**EXERCISE PROMPT**
Give back, exactly as written, the lines from the beginning of the listing through the one that contains "Task: Close the".

**GIVEN DATA**

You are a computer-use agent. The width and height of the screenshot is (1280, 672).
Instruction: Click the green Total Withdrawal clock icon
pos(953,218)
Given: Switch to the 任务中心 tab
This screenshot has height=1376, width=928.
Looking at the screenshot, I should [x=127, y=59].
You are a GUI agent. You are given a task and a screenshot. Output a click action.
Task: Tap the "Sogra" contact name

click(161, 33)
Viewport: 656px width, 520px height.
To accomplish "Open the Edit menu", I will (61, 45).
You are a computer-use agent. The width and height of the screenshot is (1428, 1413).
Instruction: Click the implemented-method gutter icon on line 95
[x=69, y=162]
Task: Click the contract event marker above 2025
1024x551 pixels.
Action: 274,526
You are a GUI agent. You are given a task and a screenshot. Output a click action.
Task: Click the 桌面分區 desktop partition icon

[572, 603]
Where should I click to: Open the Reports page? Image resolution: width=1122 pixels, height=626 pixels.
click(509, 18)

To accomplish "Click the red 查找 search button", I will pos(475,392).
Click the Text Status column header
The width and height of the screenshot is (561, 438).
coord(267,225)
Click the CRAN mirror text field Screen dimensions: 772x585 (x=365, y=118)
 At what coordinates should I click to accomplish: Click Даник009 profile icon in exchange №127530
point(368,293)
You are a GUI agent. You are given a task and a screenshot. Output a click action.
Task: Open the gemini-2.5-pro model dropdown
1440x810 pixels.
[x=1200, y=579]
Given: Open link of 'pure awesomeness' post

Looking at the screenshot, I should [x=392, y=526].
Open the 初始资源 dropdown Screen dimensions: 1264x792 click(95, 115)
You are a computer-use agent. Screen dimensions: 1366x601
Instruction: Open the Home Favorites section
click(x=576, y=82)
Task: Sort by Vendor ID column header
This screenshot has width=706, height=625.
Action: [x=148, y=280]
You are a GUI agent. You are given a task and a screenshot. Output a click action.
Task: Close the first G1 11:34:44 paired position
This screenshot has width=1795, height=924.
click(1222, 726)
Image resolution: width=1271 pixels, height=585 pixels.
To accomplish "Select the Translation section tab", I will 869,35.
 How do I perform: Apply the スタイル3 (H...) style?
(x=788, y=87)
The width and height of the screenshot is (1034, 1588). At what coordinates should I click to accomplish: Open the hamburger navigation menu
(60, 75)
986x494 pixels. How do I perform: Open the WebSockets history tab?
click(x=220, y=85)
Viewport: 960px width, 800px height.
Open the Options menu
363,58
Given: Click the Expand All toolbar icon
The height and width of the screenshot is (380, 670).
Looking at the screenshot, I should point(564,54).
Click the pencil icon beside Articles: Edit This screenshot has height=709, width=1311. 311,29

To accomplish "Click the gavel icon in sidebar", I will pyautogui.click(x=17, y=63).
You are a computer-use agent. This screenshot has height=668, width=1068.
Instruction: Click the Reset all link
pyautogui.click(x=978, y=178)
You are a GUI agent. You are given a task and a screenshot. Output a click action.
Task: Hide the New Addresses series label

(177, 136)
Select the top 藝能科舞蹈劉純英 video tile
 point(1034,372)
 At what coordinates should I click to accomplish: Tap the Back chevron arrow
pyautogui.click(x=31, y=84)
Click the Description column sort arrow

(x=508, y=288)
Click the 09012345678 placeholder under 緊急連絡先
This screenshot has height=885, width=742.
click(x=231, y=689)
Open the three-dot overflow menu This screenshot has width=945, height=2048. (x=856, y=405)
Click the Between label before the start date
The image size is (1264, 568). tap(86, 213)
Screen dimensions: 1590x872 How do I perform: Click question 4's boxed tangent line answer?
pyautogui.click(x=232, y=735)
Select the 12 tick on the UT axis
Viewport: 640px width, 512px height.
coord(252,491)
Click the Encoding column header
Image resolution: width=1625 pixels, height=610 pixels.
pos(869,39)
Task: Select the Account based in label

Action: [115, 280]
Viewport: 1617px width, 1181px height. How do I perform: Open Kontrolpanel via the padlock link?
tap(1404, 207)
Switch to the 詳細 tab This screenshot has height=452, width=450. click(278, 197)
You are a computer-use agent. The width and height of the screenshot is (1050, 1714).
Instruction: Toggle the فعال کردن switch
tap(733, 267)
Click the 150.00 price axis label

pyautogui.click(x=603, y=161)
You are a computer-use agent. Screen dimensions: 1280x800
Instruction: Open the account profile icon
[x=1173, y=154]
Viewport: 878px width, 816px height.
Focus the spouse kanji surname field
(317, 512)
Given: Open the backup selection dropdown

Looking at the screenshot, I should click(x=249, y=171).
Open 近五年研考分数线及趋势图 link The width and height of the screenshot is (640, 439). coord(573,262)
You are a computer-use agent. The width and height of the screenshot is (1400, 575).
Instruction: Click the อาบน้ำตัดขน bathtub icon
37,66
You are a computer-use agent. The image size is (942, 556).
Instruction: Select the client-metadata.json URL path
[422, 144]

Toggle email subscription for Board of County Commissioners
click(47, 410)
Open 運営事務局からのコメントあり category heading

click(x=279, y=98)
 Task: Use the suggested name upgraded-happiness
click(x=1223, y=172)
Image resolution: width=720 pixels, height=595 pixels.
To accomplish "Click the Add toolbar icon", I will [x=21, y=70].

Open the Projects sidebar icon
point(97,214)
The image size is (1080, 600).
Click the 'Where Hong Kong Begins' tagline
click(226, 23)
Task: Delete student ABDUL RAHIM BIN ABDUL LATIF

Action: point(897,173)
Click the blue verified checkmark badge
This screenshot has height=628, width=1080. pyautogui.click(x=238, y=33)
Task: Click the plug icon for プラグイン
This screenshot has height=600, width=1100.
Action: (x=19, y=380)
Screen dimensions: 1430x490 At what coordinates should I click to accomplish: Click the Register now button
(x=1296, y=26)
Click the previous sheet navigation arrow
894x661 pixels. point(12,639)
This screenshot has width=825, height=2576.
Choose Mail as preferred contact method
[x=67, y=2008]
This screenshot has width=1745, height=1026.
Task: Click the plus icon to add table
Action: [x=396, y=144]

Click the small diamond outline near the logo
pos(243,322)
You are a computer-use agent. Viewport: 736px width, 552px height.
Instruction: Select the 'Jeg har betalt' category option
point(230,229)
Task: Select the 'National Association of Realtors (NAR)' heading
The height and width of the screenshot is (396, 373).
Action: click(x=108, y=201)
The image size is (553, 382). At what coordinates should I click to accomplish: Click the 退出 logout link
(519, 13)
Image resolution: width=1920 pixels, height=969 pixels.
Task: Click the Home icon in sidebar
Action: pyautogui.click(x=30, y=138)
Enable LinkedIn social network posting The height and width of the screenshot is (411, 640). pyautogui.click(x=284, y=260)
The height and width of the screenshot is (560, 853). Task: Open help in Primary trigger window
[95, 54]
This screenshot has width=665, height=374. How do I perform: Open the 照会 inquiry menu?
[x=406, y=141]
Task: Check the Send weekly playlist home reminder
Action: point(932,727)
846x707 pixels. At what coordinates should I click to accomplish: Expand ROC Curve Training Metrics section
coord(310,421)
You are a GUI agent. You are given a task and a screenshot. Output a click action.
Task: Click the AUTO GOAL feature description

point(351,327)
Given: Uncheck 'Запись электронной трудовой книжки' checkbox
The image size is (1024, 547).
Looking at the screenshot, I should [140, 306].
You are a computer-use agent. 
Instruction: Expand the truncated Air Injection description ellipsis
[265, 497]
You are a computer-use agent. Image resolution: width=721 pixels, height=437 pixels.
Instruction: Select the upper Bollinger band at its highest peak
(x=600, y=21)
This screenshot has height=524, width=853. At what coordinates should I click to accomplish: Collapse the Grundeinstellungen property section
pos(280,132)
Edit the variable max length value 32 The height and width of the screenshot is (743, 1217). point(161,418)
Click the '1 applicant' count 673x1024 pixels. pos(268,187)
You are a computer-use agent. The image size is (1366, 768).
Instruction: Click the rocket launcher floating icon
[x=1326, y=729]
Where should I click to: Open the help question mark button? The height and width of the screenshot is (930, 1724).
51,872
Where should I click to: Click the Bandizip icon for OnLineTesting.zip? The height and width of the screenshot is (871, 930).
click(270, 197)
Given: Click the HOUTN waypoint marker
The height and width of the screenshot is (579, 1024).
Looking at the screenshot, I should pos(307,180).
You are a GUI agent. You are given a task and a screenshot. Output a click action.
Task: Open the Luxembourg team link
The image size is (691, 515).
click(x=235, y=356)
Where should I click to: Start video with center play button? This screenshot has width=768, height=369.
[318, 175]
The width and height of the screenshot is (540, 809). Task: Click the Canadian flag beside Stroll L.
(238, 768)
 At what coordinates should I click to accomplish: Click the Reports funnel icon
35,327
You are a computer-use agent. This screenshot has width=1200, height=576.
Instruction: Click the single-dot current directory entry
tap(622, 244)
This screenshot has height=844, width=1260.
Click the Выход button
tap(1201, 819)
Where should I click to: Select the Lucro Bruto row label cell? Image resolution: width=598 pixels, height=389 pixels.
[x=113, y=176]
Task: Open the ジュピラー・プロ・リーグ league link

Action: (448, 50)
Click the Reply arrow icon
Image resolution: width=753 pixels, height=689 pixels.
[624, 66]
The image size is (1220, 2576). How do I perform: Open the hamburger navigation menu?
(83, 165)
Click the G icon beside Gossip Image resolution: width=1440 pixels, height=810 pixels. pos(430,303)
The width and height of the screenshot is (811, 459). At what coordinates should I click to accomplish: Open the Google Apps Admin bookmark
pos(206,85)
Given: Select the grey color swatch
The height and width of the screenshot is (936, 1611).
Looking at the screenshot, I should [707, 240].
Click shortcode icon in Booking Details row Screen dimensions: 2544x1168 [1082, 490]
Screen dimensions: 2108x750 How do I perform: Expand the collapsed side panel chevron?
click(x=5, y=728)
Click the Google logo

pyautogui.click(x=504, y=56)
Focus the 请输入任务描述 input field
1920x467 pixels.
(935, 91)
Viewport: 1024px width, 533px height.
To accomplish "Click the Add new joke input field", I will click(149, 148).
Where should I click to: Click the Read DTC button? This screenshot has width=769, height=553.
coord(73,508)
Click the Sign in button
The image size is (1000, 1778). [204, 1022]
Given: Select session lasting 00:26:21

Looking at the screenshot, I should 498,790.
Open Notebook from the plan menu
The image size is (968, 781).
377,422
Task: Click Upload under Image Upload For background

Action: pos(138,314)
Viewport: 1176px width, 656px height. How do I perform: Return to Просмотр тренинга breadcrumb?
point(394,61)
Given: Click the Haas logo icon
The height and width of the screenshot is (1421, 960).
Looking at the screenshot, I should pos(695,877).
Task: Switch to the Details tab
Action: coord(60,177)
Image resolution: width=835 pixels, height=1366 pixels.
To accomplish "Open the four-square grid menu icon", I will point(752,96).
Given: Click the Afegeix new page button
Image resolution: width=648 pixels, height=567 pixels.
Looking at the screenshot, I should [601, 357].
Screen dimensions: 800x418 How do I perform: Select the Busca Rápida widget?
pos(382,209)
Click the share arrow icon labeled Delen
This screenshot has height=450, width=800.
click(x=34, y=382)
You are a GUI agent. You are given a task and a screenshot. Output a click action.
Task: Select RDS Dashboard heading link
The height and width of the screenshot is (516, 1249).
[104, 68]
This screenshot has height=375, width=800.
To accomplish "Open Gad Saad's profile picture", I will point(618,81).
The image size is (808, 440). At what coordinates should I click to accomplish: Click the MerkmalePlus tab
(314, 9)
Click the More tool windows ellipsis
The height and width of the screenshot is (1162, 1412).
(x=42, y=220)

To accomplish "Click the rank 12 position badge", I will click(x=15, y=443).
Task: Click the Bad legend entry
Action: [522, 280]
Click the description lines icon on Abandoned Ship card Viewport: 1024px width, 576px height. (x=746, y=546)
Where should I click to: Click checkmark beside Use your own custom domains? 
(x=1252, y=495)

**SOLUTION**
You are a computer-use agent. The width and height of the screenshot is (1280, 672).
Instruction: Click the green Total Withdrawal clock icon
pos(953,218)
Given: Switch to the 任务中心 tab
This screenshot has height=1376, width=928.
Looking at the screenshot, I should [x=127, y=59].
You are a GUI agent. You are given a task and a screenshot. Output a click action.
Task: Tap the "Sogra" contact name

click(161, 33)
Viewport: 656px width, 520px height.
To accomplish "Open the Edit menu", I will (61, 45).
You are a computer-use agent. The width and height of the screenshot is (1428, 1413).
Instruction: Click the implemented-method gutter icon on line 95
[x=69, y=162]
Task: Click the contract event marker above 2025
1024x551 pixels.
Action: 274,526
You are a GUI agent. You are given a task and a screenshot. Output a click action.
Task: Click the 桌面分區 desktop partition icon

[572, 603]
Where should I click to: Open the Reports page? Image resolution: width=1122 pixels, height=626 pixels.
click(509, 18)

To accomplish "Click the red 查找 search button", I will pos(475,392).
Click the Text Status column header
The width and height of the screenshot is (561, 438).
coord(267,225)
Click the CRAN mirror text field Screen dimensions: 772x585 (x=365, y=118)
 At what coordinates should I click to accomplish: Click Даник009 profile icon in exchange №127530
point(368,293)
You are a GUI agent. You are given a task and a screenshot. Output a click action.
Task: Open the gemini-2.5-pro model dropdown
1440x810 pixels.
[x=1200, y=579]
Given: Open link of 'pure awesomeness' post

Looking at the screenshot, I should [x=392, y=526].
Open the 初始资源 dropdown Screen dimensions: 1264x792 click(95, 115)
You are a computer-use agent. Screen dimensions: 1366x601
Instruction: Open the Home Favorites section
click(x=576, y=82)
Task: Sort by Vendor ID column header
This screenshot has width=706, height=625.
Action: [x=148, y=280]
You are a GUI agent. You are given a task and a screenshot. Output a click action.
Task: Close the first G1 11:34:44 paired position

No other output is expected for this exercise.